What you output should match the data below exactly.

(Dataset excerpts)
◆ ◆ ◆

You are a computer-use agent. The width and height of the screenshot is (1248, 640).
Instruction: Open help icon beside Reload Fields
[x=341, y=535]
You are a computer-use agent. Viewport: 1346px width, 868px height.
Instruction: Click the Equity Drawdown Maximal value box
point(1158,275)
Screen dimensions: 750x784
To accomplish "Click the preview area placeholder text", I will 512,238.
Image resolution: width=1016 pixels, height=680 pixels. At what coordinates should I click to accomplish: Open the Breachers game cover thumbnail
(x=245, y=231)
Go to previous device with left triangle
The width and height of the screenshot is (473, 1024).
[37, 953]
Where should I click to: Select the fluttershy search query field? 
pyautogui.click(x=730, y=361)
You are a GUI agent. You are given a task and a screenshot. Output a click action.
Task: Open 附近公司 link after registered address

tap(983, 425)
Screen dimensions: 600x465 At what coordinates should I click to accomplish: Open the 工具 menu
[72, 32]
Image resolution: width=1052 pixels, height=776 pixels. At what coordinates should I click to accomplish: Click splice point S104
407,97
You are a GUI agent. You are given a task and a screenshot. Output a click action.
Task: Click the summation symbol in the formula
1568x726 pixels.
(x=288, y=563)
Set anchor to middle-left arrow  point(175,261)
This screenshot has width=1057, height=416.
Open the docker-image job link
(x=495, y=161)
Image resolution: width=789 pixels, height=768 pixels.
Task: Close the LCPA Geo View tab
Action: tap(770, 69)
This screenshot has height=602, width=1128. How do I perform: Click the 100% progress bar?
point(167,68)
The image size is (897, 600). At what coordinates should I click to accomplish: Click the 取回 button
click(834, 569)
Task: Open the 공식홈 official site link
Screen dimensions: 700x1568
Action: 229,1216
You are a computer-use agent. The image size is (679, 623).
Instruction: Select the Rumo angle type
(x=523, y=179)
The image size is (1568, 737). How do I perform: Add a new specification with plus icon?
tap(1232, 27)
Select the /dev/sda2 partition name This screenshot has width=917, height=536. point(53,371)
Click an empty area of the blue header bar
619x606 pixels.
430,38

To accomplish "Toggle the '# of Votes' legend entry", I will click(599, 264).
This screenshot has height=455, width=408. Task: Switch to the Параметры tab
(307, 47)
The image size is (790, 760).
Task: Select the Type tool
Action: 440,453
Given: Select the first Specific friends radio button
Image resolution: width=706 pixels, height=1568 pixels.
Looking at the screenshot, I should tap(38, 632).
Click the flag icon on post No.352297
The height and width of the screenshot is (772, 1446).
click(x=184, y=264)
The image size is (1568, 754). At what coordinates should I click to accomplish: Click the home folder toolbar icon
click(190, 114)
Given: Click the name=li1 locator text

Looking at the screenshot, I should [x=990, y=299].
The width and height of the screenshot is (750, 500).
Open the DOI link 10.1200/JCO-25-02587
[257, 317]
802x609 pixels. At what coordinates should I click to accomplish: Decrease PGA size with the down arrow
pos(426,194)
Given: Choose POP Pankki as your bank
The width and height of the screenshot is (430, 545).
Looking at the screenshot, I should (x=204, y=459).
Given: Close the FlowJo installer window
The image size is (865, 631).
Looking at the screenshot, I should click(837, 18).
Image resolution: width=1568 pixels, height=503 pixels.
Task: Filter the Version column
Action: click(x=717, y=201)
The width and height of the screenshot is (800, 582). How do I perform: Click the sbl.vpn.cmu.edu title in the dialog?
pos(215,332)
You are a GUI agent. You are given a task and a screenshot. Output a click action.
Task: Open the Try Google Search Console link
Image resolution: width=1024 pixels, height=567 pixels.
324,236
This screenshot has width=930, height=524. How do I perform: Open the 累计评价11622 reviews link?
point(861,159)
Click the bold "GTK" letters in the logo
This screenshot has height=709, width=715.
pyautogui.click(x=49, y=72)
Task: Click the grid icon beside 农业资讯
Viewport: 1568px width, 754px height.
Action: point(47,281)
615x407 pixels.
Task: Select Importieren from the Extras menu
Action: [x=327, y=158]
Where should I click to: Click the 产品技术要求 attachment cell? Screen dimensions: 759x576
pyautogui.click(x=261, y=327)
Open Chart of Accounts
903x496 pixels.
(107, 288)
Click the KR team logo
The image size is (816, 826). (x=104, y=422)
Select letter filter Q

◆ ◆ ◆

Output of the exercise>
You are a computer-use agent. The width and height of the screenshot is (1248, 640).
Instruction: Open help icon beside Reload Fields
[x=341, y=535]
You are a computer-use agent. Viewport: 1346px width, 868px height.
Instruction: Click the Equity Drawdown Maximal value box
point(1158,275)
Screen dimensions: 750x784
To accomplish "Click the preview area placeholder text", I will 512,238.
Image resolution: width=1016 pixels, height=680 pixels. At what coordinates should I click to accomplish: Open the Breachers game cover thumbnail
(x=245, y=231)
Go to previous device with left triangle
The width and height of the screenshot is (473, 1024).
[37, 953]
Where should I click to: Select the fluttershy search query field? 
pyautogui.click(x=730, y=361)
You are a GUI agent. You are given a task and a screenshot. Output a click action.
Task: Open 附近公司 link after registered address

tap(983, 425)
Screen dimensions: 600x465 At what coordinates should I click to accomplish: Open the 工具 menu
[72, 32]
Image resolution: width=1052 pixels, height=776 pixels. At what coordinates should I click to accomplish: Click splice point S104
407,97
You are a GUI agent. You are given a task and a screenshot. Output a click action.
Task: Click the summation symbol in the formula
1568x726 pixels.
(x=288, y=563)
Set anchor to middle-left arrow  point(175,261)
This screenshot has width=1057, height=416.
Open the docker-image job link
(x=495, y=161)
Image resolution: width=789 pixels, height=768 pixels.
Task: Close the LCPA Geo View tab
Action: tap(770, 69)
This screenshot has height=602, width=1128. How do I perform: Click the 100% progress bar?
point(167,68)
The image size is (897, 600). At what coordinates should I click to accomplish: Click the 取回 button
click(834, 569)
Task: Open the 공식홈 official site link
Screen dimensions: 700x1568
Action: 229,1216
You are a computer-use agent. The image size is (679, 623).
Instruction: Select the Rumo angle type
(x=523, y=179)
The image size is (1568, 737). How do I perform: Add a new specification with plus icon?
tap(1232, 27)
Select the /dev/sda2 partition name This screenshot has width=917, height=536. point(53,371)
Click an empty area of the blue header bar
619x606 pixels.
430,38

To accomplish "Toggle the '# of Votes' legend entry", I will click(599, 264).
This screenshot has height=455, width=408. Task: Switch to the Параметры tab
(307, 47)
The image size is (790, 760).
Task: Select the Type tool
Action: 440,453
Given: Select the first Specific friends radio button
Image resolution: width=706 pixels, height=1568 pixels.
Looking at the screenshot, I should tap(38, 632).
Click the flag icon on post No.352297
The height and width of the screenshot is (772, 1446).
click(x=184, y=264)
The image size is (1568, 754). At what coordinates should I click to accomplish: Click the home folder toolbar icon
click(190, 114)
Given: Click the name=li1 locator text

Looking at the screenshot, I should [x=990, y=299].
The width and height of the screenshot is (750, 500).
Open the DOI link 10.1200/JCO-25-02587
[257, 317]
802x609 pixels. At what coordinates should I click to accomplish: Decrease PGA size with the down arrow
pos(426,194)
Given: Choose POP Pankki as your bank
The width and height of the screenshot is (430, 545).
Looking at the screenshot, I should (x=204, y=459).
Given: Close the FlowJo installer window
The image size is (865, 631).
Looking at the screenshot, I should click(837, 18).
Image resolution: width=1568 pixels, height=503 pixels.
Task: Filter the Version column
Action: click(x=717, y=201)
The width and height of the screenshot is (800, 582). How do I perform: Click the sbl.vpn.cmu.edu title in the dialog?
pos(215,332)
You are a GUI agent. You are given a task and a screenshot. Output a click action.
Task: Open the Try Google Search Console link
Image resolution: width=1024 pixels, height=567 pixels.
324,236
This screenshot has width=930, height=524. How do I perform: Open the 累计评价11622 reviews link?
point(861,159)
Click the bold "GTK" letters in the logo
This screenshot has height=709, width=715.
pyautogui.click(x=49, y=72)
Task: Click the grid icon beside 农业资讯
Viewport: 1568px width, 754px height.
Action: point(47,281)
615x407 pixels.
Task: Select Importieren from the Extras menu
Action: [x=327, y=158]
Where should I click to: Click the 产品技术要求 attachment cell? Screen dimensions: 759x576
pyautogui.click(x=261, y=327)
Open Chart of Accounts
903x496 pixels.
(107, 288)
Click the KR team logo
The image size is (816, 826). (x=104, y=422)
Select letter filter Q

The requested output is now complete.